Records for this task START
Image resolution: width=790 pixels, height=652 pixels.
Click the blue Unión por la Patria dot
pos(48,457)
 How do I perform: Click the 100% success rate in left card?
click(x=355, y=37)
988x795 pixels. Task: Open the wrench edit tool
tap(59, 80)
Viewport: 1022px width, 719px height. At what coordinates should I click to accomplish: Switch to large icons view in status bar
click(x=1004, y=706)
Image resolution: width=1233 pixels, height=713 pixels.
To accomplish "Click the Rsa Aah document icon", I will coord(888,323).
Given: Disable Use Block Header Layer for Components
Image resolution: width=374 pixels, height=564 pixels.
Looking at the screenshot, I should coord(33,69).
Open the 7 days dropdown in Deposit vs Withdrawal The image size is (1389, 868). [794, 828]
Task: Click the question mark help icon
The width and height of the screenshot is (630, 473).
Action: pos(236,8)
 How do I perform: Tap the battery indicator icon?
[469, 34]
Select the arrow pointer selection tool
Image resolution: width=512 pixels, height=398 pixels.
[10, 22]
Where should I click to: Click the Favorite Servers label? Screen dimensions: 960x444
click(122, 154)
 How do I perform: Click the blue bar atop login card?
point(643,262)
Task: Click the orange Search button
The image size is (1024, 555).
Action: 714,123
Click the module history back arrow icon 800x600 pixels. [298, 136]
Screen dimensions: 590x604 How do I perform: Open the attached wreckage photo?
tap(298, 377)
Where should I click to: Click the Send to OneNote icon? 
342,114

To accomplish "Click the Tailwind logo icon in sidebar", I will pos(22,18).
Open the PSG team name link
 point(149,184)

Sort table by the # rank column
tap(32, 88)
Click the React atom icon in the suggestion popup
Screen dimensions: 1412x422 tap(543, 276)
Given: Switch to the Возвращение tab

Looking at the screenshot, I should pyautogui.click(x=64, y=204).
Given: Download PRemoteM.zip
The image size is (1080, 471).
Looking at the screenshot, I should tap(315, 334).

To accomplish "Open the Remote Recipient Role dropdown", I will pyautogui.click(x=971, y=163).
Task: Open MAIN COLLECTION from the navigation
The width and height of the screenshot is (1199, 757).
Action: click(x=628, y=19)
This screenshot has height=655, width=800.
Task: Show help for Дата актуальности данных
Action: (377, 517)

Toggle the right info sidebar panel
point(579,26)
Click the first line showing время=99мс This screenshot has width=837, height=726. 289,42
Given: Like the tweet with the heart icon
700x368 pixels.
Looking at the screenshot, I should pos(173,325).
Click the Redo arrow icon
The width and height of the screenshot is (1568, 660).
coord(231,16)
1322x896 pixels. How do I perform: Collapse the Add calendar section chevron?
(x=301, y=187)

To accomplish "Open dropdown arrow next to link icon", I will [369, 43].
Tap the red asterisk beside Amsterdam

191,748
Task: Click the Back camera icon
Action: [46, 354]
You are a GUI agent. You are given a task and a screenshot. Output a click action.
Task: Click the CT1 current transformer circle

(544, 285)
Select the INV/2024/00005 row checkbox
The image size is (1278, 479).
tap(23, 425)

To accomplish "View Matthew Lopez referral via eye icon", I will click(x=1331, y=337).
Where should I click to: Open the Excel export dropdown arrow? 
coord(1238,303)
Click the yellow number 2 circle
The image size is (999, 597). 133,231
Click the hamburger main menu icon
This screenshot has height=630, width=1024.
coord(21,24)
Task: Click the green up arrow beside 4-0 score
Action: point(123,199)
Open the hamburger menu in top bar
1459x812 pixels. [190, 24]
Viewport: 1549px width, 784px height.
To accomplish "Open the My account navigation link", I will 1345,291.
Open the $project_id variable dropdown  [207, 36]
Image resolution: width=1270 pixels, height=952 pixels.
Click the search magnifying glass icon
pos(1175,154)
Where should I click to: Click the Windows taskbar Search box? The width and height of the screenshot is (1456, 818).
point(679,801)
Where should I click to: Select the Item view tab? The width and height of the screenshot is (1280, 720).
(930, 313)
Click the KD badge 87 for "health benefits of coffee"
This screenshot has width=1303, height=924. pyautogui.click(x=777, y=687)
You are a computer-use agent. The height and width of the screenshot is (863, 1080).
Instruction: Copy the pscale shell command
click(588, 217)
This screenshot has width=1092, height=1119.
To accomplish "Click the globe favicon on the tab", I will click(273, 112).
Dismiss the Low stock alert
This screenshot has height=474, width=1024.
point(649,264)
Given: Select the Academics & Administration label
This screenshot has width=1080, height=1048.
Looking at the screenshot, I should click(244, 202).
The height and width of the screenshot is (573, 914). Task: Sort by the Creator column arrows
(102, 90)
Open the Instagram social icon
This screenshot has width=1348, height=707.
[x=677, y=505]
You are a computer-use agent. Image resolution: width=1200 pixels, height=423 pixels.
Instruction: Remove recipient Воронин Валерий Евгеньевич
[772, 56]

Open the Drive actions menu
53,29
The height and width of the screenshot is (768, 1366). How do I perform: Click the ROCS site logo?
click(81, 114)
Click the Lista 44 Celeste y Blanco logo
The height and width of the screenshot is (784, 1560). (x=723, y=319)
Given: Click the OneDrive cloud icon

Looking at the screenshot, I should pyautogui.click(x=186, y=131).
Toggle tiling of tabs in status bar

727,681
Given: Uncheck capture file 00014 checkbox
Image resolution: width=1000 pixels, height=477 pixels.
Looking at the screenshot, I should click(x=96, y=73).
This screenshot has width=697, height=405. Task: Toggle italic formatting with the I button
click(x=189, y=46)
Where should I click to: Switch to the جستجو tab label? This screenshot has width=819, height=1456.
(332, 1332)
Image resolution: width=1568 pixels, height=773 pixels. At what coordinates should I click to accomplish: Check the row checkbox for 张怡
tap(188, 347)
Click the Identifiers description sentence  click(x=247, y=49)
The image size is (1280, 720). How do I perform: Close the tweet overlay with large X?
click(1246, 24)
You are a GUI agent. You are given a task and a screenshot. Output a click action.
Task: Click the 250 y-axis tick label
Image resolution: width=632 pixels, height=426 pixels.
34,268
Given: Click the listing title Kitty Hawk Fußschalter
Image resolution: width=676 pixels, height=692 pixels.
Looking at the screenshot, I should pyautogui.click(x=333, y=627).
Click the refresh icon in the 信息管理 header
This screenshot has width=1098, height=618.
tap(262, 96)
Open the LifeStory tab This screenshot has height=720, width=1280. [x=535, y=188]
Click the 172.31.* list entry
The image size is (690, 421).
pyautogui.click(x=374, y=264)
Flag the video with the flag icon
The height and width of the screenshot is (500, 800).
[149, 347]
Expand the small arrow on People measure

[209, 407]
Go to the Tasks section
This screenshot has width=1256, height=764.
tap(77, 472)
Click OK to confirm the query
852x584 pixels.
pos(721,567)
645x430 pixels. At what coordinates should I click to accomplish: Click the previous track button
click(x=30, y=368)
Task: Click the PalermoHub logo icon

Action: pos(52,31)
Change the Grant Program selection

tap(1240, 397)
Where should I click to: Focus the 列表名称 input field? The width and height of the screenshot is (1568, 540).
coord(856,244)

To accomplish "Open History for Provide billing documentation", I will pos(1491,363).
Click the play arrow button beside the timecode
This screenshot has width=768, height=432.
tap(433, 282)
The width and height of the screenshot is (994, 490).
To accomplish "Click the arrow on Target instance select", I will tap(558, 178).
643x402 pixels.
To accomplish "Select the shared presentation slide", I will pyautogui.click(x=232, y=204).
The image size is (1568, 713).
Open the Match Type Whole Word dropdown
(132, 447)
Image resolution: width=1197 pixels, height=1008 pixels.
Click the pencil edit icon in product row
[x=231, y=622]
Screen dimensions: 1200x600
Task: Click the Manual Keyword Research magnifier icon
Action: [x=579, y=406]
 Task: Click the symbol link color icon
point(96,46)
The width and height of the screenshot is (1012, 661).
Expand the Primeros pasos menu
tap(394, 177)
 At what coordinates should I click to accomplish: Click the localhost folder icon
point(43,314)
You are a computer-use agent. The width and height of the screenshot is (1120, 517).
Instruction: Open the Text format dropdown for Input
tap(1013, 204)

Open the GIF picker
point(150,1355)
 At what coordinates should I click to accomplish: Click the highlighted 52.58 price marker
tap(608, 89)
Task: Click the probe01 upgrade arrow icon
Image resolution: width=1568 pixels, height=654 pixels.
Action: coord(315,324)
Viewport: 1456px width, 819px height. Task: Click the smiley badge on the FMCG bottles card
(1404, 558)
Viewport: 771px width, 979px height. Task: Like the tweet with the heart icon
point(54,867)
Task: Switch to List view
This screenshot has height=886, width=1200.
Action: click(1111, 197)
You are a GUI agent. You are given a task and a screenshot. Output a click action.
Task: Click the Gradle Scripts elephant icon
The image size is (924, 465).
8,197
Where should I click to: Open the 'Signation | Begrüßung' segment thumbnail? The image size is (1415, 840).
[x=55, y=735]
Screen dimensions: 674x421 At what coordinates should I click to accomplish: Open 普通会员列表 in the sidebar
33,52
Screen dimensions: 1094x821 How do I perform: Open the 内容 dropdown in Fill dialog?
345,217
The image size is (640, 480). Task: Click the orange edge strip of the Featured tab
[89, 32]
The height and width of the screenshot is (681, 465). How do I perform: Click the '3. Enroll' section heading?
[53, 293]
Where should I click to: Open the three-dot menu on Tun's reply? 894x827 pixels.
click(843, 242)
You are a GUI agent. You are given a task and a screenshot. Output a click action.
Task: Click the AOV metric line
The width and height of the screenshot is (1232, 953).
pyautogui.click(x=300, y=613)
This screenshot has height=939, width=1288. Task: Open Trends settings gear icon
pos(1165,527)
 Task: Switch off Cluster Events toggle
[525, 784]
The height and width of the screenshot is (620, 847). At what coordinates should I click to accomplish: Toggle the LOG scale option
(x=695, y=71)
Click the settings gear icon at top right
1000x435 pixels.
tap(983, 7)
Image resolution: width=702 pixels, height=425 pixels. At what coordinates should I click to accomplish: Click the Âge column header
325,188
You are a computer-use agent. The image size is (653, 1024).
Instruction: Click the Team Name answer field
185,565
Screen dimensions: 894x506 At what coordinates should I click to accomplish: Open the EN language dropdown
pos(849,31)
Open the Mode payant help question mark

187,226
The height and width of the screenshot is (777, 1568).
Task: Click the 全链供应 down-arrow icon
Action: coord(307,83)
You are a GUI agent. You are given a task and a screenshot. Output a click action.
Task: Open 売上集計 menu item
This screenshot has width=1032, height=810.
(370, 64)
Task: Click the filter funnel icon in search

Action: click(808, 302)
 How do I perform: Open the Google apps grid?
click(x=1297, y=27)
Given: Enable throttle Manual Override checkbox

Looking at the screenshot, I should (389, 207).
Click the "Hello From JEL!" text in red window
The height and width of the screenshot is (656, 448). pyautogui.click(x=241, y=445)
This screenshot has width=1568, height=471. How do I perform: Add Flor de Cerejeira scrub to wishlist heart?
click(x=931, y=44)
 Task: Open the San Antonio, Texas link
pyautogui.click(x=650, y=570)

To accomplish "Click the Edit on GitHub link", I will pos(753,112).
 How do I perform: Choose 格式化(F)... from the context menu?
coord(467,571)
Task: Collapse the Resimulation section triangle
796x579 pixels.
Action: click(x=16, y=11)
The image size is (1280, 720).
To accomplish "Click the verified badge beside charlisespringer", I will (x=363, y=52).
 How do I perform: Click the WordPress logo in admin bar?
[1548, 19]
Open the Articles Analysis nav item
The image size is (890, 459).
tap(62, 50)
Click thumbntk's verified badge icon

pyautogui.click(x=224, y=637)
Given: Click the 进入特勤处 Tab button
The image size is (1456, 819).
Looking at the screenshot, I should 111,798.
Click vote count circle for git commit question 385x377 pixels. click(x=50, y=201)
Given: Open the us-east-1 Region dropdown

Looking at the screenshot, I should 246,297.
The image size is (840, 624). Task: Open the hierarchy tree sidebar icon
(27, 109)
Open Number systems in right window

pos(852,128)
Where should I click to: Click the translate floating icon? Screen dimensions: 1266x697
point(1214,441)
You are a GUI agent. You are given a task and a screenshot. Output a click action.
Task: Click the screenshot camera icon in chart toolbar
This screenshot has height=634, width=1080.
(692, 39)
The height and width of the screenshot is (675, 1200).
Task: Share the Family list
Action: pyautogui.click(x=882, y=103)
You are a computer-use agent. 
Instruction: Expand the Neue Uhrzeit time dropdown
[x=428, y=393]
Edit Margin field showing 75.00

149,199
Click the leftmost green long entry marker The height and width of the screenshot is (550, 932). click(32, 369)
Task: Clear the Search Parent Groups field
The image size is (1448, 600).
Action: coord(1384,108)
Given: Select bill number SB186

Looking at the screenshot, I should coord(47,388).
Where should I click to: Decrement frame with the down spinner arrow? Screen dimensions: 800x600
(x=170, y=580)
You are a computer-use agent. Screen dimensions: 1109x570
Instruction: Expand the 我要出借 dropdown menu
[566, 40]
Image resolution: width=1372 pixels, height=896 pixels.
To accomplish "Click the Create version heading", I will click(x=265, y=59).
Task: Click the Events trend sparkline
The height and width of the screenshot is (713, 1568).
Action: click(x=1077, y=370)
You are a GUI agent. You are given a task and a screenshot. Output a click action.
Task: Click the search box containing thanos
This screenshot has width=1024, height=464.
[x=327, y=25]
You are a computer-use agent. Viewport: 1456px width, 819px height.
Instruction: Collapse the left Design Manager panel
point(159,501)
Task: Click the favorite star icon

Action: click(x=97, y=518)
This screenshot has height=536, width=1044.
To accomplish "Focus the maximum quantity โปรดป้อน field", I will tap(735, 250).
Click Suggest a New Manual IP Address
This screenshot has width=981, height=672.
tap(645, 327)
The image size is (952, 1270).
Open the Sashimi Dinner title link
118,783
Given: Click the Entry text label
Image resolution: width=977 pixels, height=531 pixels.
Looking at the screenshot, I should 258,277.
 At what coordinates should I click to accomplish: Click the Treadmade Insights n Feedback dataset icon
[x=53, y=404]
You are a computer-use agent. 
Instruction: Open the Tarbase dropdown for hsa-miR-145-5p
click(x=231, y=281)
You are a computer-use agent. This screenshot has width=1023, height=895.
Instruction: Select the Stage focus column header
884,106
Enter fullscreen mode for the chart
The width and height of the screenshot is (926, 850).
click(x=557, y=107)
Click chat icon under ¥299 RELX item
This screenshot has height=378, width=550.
Records for this task END
- [Task prompt] Reproduce the lines of the entries above from the one with "This screenshot has height=939, width=1288." to the one with "You are a computer-use agent. The image", both included, exactly and without any other line.

- [Response below]
This screenshot has height=939, width=1288. Task: Open Trends settings gear icon
pos(1165,527)
 Task: Switch off Cluster Events toggle
[525, 784]
The height and width of the screenshot is (620, 847). At what coordinates should I click to accomplish: Toggle the LOG scale option
(x=695, y=71)
Click the settings gear icon at top right
1000x435 pixels.
tap(983, 7)
Image resolution: width=702 pixels, height=425 pixels. At what coordinates should I click to accomplish: Click the Âge column header
325,188
You are a computer-use agent. The image size is (653, 1024).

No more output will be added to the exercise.